Psychological resilience needed. I have created myself a treasure box with reminders of so many kind people, and abundance of positive stories, but using less than pleasant memories or experiences as a springboard to create helpful perspectives of what matters to me as a person living my life today, and what can I offer and share with others? Within our accumulated life experiences, we all have gifts to offer ourselves and each other. Hence my message always, see the person first, before the illness or disability, as with patience and willingness, my ataxia doesn’t resign me to a life of only taking, but I equally have much to offer, maybe more and not less, but in different ways? Using my experiences, character strengths and talents to turn ataxia into my guiding atlas. Crushing waves still take me under, but confidence from evidence gained, knowing I can, and I do come back up stronger on the next wave. Finding less fearful and defensive ways to facilitate my ability to listen to others, often others as frustrated and fearful as I am in that moment. Gaining more confidence to learn what people need from me, and what I need from others, so more win-win situations can be gained. Mutual respect needed if something too hard to grasp, but still workable.
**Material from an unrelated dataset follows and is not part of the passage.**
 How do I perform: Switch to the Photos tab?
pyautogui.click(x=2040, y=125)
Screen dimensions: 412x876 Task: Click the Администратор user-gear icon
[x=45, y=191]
Ataxia and other health challenges I never deny I would rather not have, but a privileged opportunity to grow as a person, and valuing my long-ago nursing skills, using creative abilities our creator gifted me with, and learning who to safely turn to in time of need as my capacity can easily be overwhelmed in not so obvious way. Right now, feeling the struggle by everyone all around and trying not to be a burden because everyone is struggling. An important message, disability can’t be shelved for covid or Christmas, so please be patient as Covid19 came in but my disability never left!